Why are states with loose marijuana laws arresting people for selling the drug?
When Connecticut legalized recreational marijuana in 2021, the state’s lieutenant governor, Susan Bysiewicz, boasted that the new law was “crafted to repair the wounds left by the War on Drugs.” The move followed the same rationale that had motivated legalization in 18 other states: fewer resources exhausted on policing a drug that legalization advocates view as largely unharmful, fewer lives derailed by what they argue to be excessive lockups. In a sense, the plan worked: Possession arrests have fallen precipitously in the years since. But as Connecticut’s number of legal neighborhood weed shops has grown, so too has a problem that the state, like others that have eased marijuana laws, was seemingly ill-prepared to deal with: the rise of illegal marijuana shops.

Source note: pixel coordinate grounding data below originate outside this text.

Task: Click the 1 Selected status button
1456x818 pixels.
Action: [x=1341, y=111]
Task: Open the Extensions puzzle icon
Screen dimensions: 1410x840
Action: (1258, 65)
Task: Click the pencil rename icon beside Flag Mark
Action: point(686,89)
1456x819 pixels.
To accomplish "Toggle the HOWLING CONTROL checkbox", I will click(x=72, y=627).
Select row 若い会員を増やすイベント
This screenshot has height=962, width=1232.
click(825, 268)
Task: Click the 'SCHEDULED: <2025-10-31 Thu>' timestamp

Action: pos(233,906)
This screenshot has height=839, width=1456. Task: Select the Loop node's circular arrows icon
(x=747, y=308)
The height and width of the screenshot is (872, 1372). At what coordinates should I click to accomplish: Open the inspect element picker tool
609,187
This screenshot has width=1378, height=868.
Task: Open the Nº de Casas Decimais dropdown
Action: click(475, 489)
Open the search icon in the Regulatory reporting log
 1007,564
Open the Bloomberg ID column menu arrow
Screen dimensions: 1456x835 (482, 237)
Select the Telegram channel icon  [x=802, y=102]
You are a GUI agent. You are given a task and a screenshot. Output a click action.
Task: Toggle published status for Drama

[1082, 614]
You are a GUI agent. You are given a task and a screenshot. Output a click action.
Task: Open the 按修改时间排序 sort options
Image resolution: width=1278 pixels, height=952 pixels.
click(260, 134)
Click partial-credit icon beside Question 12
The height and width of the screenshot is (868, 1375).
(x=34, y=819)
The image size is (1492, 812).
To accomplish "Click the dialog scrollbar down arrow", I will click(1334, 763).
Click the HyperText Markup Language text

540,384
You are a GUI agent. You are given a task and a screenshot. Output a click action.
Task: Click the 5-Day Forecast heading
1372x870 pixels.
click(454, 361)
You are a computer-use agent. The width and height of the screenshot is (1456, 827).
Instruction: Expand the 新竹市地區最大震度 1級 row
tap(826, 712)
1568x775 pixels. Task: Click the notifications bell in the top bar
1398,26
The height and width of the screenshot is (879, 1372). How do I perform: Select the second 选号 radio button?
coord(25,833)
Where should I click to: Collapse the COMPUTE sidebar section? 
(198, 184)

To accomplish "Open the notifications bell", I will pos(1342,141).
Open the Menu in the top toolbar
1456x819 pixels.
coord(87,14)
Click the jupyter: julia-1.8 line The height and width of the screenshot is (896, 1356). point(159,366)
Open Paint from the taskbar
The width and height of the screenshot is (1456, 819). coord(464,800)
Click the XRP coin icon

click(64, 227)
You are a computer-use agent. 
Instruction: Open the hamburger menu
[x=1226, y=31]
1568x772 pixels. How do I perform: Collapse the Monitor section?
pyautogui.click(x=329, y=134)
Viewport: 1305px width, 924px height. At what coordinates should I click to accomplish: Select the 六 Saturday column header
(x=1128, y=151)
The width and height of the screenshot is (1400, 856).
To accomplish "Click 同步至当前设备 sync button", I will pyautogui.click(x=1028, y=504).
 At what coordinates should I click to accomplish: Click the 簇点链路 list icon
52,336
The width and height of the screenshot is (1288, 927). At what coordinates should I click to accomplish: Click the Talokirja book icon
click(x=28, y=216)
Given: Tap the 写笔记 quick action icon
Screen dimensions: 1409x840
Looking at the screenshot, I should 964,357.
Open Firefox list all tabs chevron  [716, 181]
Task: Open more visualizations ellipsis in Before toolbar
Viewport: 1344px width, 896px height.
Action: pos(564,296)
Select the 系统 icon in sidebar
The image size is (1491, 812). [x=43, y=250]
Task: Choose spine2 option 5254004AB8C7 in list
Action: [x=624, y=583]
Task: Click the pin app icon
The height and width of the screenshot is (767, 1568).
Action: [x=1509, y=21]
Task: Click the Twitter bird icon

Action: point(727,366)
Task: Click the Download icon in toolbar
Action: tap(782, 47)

Such shops are largely indistinguishable from state-sanctioned ones. They look the same and operate in the same neighborhoods, but they’ve never gone through the required licensing process to become a seller. (Beyond asking for paperwork, you’d be unlikely to know if you were shopping in an illegal store.) And they have become a headache for local law-enforcement agencies that want to crack down. “This is an epidemic within the state of Connecticut,” Ryan Evarts, a sergeant at the Norwalk Police Department, told me. The problem has become so pronounced that some states, including Connecticut, have recently passed laws giving law enforcement greater powers to police these shops.